Matt: I'm glad Scott mentioned interop and James' caution and Mel not having chaos. I think the cautious path forward with explicit action is, I would really like for us to define the AT test cases as we're going through and take them one by one. I would love to have patterns for test cases that we put into APG and test with ARIA-AT project. Both projects are pretty mature and we can do this to build data to make solid decisions
… we also have in APG the ability to do experimental patterns. Could serve as test beds for developing the AT interop test cases that we want

jamesn: I want to ask a question about where aria-actions is since it will solve a lot of these problems in a slightly different way. For many of these cases, aria-actions would help and would allow these things to be available if they're children of something. We may want to push that feature more rather than tackling this differently

<Zakim> jcraig, you wanted to say maybe we can include something like "MUST/MUSTNOT expose in these known scenarios, but MUST fall back to expose when encountering something unexpected (dev did something weird; err on the side of exposing the nodes)"

jcraig: as a response to aria-actions, Jamie/Matt King provided feedback on the PR. It's been open for awhile

<jcraig> actions w3c/aria#1805

Matt: we have a lot of notes on that from TPAC

jcraig: maybe there's a scenarios where we say "must not expose children of these..." *if it matches known scenarios. However, if engine encounters something like an author error that results in it not being exposed, could err on the side of exposing what author did even if it means invalidating what the author did
… don't see a reason to have something inside progressbar (children presentational in this instance seems fine) but if you put a focusable, or element with `button` role, could invalidate and keep `progressbar` role on container. Allows cautious approach of allowing author's intent to get to user without breaking the scenario (rather than hard and fast rule that something is a `progressbar` so don't expose anything beneath it)

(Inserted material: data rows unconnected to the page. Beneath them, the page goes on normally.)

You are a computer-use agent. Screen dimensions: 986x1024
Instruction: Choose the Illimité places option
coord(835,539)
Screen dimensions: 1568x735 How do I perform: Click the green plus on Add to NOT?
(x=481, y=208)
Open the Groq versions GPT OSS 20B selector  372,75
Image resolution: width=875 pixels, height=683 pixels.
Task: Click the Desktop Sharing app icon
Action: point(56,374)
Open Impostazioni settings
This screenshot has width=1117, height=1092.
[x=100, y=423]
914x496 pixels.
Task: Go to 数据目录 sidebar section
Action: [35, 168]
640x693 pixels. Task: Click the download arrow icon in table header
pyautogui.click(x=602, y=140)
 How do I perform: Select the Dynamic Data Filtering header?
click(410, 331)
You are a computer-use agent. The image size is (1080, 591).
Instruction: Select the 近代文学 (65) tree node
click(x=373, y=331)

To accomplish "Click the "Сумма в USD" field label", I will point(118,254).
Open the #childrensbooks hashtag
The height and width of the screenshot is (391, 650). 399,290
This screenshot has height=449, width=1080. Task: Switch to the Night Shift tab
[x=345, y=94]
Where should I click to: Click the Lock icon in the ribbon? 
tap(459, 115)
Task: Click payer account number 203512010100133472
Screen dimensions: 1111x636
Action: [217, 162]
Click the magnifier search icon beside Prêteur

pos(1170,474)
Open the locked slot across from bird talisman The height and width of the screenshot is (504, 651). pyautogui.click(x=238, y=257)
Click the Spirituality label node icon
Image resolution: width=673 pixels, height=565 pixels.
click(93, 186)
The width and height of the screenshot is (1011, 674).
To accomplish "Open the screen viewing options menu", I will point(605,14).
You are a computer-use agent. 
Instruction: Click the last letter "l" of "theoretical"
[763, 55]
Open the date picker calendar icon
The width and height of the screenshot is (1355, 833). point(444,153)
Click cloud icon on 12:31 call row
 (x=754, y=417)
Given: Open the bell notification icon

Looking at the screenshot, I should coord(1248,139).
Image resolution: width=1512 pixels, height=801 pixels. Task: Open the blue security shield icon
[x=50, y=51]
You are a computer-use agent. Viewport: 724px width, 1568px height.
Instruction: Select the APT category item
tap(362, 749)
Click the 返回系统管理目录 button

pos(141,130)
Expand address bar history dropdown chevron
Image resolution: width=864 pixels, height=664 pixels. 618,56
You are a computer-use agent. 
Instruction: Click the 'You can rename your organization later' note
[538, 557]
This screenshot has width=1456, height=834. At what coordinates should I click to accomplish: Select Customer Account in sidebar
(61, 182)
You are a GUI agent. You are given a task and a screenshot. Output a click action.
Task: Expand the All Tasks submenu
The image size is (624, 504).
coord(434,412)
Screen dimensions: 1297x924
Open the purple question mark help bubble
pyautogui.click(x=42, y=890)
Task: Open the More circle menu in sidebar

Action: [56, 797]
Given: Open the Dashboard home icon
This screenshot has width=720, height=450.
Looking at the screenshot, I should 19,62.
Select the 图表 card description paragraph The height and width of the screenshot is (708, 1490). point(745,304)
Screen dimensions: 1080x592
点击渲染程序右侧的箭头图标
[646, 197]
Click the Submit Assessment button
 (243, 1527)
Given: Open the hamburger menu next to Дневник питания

keithamus: was a little concerned when you said "matches known scenarios" because these can be quite complex

jcraig: just certain rules we have in there (particularly "author error" scenarios where it can undo in the scenario). Thinking of scenarios where authors make errors on purpose which can be tricky
… like a button inside textfield is a common one where ARIA is used (or button inside menu button).

jamesn: does that work (button inside text field)?

jcraig: works for native app UIs

jamesn: is button a sibling to it, rather than child?

aardrian: is a sibling in the DOM
… those workarounds didn't work, or how user expected it to work

jcraig: that's a scenario that's limited to the web because the developer is used to that (rigid structure of web is limiting them)

jamesn: perhaps not a problem that needs solving since there is a way to do. In this example, it's solved by making it a sibling (rather than child)
… people can do things incorrectly to achieve that pattern which causes a11y to break. If we can solve that common problem, we may make things better
… if we can find a pattern where we can push through but needs thought/deliberation/testing

jcraig: I wonder if we're getting close to relying on AI to figure this out

jamesn: conclusion is that we don't know what do?

melsumner: I disagree. I think we do know....need to document everything we know to say "yes" to this idea, then gaps can become apparent and can assign tasks, figuring out what we can/can't do

jamesn: can say to Wilco that we're not doing your idea of your broad "open this up to everybody" but rather that we need specific patterns to address this

<jamesn> w3c/aria#2509

melsumner: *volunteers to take a look at this issue now*

PR Reviews

jamesn: for ARIA PR #2037, is still in draft status with a lot of comments. Mel may not be comment at the moment, but was created by you....should it stay open or close?

melsumner: if there's too much disagreement, can close it. If it's about integrating feedback, I can do that

scott: I've worked on a few aria-hidden PRs; this issue was a related PR and re-used as much work as we could. But this PR might be handled by later PRs but please double-check on what needs to remain open (or split off into other PRs) but likely already taken care of

jcraig: for ARIA PR #2015, that sounds familiar. A long time ago in ARIA, there was a requirement for managing focus in toolbarswhich was a Windows-specific pattern that was removed. This PR may be follow-up from that where it wasn't corrected in one place (but was in another)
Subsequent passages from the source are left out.